Article Text
Abstract
Background Lupus nephritis (LN) causes significant morbidity and mortality in SLE patients. Autoantibody-containing immune complexes (ICs) can activate complement cascades and Fc receptors on resident and infiltrating cells within the kidney, thus promoting inflammation. Bruton's tyrosine kinase (BTK) is a tyrosine kinase important for B cell development, Fc receptor signaling, and macrophage polarization.
Objectives To assess the role of BTK in the pathogenesis of nephritis in an inducible model of LN, and to evaluate the therapeutic potential of BTK inhibition.
Methods A novel, highly selective, and potent (mouse whole blood CD69 IC50=13±2 nM) BTK inhibitor, BI-BTK-1 (Boehringer Ingelheim), was tested in female 129 sv/J mice (10 weeks of age) injected with nephrotoxic serum (NTS), an experimental model which closely mimics LN. Mice pre-immunized with rabbit IgG (Day 0) were administered NTS containing rabbit anti-mouse glomerular antibodies (Day 5), inducing a severe IC-mediated crescentic glomerulonephritis. Mice that did not receive the NTS transfer were used as healthy controls. Mice were treated once daily with vehicle alone or BI-BTK-1 (0.3–10 mg/kg, n=16/group), before the transfer of NTS as a prophylactic assessment, or after the transfer of NTS as a therapeutic assessment.

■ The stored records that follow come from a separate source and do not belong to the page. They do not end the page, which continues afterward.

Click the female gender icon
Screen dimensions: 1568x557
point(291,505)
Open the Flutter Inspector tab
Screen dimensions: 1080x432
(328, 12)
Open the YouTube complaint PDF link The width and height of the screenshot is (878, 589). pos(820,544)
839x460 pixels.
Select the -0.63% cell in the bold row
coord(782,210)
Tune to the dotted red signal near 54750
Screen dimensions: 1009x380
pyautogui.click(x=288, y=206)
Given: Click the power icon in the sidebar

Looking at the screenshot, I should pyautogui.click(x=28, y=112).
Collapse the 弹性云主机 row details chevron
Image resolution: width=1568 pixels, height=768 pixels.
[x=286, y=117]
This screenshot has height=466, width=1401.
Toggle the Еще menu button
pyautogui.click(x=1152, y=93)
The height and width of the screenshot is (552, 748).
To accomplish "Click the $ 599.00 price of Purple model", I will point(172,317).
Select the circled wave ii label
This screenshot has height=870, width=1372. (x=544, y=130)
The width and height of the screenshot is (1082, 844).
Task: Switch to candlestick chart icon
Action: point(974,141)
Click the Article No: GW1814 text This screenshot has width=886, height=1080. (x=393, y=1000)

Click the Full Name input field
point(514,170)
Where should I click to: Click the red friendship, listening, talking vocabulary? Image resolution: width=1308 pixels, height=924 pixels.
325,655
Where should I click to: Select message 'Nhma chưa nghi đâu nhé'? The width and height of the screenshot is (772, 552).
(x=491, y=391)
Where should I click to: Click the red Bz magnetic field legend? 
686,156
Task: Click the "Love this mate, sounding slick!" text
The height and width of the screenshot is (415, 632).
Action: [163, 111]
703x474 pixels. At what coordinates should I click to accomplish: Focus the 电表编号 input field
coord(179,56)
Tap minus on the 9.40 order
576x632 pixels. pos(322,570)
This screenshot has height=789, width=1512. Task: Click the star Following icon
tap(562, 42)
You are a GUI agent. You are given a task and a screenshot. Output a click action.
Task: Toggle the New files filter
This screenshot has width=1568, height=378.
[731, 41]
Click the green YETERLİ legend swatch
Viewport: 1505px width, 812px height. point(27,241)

Results NTS-challenged mice treated with BI-BTK-1 exhibited a statistically significant, dose responsive protection from kidney disease. Compared to vehicle treated mice, NTS-challenged mice treated with 10 mg/kg BI-BTK-1 had significantly less proteinuria (1220 mg/dl vs 10 mg/dl, respectively, p<0.0005), serum creatinine (0.74 mg/dl vs 0.48 mg/dl, respectively, p<0.03), and BUN (82 mg/dl vs 25 mg/dl, respectively, p<0.03) at the end of study (Day 11). Histology assessment confirmed marked renal protection in the BI-BTK-1 treatment groups. BI-BTK-1 treatment resulted in decreased recruitment of inflammatory monocytes from the splenic reservoir, and a decrease in infiltrating IBA-1+ cells as well as C3 deposition within the kidney. RNA-seq revealed that more than 500 genes were modulated by BTK treatment, with further analysis highlighting many of the modulated pathways being related to inflammation and glomerular injury in LN. Serum profiling and selective kidney gene expression analyses by Q-PCR revealed that BTK inhibition was associated with a significant decrease in the levels of key LN-relevant inflammatory cytokines and chemokines. Importantly, delayed treatment with 3 mg/kg of BI-BTK-1in mice with established proteinuria was able to reverse proteinuria and improve renal histopathology.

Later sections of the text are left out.